Friday saw prosecutors attempting to salvage their case against Phua after US District Judge Andrew Gordon tossed the overwhelming bulk of their evidence on Tuesday. At the same time, Phua’s attorneys attempted to convince Gordon to let their client return to his native Malaysia to see his mother, who is suffering from advanced pancreatic cancer and hasn’t seen her son since he was arrested in Las Vegas last July for allegedly running an illegal online sports betting operation.
The other seven defendants arrested along with Phua have long since left the United States; six reached plea deals with the government while charges against one defendant were dropped.

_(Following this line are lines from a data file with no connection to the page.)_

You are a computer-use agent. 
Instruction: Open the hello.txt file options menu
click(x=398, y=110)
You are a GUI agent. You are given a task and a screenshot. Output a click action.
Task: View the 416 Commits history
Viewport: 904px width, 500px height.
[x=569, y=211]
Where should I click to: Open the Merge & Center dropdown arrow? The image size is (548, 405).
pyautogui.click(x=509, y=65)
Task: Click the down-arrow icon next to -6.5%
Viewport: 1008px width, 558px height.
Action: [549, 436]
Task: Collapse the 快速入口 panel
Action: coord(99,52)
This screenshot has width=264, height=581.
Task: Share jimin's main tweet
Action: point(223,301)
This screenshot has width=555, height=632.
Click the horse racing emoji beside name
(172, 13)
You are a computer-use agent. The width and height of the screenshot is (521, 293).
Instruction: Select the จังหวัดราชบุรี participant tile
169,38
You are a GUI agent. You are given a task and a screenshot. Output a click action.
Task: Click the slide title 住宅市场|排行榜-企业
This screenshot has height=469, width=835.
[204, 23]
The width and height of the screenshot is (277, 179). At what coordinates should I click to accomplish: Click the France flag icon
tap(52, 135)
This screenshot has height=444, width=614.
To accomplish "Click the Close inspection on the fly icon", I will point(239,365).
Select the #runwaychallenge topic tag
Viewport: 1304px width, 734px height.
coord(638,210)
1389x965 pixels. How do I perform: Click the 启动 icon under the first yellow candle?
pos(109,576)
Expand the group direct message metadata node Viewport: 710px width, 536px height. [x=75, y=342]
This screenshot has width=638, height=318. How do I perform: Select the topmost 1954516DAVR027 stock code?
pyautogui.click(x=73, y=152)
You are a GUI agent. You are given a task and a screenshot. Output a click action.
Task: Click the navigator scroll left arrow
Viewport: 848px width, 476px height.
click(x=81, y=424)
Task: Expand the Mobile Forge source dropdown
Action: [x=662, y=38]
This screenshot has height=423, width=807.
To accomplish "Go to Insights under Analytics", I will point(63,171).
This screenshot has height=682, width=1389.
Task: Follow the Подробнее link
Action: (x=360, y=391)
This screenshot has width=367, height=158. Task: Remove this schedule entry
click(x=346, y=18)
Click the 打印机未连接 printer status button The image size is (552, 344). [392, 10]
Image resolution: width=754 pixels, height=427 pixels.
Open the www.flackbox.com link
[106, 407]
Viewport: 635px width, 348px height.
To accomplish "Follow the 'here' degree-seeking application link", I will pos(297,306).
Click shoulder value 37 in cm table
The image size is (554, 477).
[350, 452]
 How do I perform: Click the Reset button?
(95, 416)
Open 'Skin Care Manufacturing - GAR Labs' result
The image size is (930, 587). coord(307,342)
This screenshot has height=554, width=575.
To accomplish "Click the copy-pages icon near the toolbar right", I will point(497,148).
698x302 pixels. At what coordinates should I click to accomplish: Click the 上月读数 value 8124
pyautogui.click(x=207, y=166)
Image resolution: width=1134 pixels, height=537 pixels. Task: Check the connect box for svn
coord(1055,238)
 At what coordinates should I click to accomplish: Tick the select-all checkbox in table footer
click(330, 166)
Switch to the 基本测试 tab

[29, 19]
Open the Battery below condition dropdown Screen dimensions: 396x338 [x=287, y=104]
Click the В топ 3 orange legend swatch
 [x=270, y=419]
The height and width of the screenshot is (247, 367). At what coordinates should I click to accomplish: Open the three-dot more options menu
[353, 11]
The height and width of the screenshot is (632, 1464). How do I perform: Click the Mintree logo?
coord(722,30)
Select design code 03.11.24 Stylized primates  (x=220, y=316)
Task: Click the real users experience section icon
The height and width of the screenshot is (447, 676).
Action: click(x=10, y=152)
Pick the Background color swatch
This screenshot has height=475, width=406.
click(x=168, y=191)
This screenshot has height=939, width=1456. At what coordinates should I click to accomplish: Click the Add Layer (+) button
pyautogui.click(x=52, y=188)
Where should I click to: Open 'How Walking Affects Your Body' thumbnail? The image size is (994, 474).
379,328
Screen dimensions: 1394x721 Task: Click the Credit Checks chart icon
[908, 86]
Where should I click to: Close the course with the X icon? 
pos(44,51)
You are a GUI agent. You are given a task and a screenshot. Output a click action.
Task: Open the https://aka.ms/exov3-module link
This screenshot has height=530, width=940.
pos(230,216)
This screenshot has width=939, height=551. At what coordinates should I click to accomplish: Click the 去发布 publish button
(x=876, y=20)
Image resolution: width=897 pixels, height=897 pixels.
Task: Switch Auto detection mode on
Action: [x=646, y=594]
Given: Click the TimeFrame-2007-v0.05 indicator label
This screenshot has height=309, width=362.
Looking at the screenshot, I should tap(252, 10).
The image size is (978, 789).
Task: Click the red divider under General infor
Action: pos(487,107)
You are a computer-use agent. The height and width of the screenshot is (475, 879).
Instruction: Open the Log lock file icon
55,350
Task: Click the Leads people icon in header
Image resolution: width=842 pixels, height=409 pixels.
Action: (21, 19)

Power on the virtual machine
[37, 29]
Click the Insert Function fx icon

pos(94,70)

But Phua chose to remain under house arrest in Vegas for the past 10 months, believing – correctly, as it turns out – that the courts would deem the FBI’s questionable evidence-gathering techniques to be unconstitutional.
On Friday, prosecutors protested Phua’s desire to leave the country, arguing that since Phua doesn’t hold a valid visa, he might not be allowed back in. Phua’s attorneys scoffed at this “disingenuous” argument, pointing out that it was hardly beyond the Department of Justice’s ability to have a quiet chat with customs officials regarding the need to let Phua re-enter the country.
Moreover, Phua’s attorneys insist that their client is “not looking to flee; he seeks to prove his innocence and to restore his reputation. Indeed, Mr. Phua has litigated this case even though refusing to plead has separated him from his life and his family for an extended period of time.”
Prosecutors also said they may appeal Gordon’s ruling on the admissibility of the tainted evidence to the Ninth Circuit Court of Appeals in San Francisco. Phua attorney David Chesnoff suggested “the better decision would be for law enforcement to learn the important constitutional lesson that you can’t violate the Fourth Amendment and bring closure to this case.” (We like to think Chesnoff then burst into a spirited rendition of Let It Go while Phua accompanied him on a portable Casio keyboard.)
Phua’s trial is scheduled to begin in Vegas on June 15, although what evidence the prosecution will present remains something of a mystery. Prosecutors have previously stated that the inadmissible evidence was crucial to their case.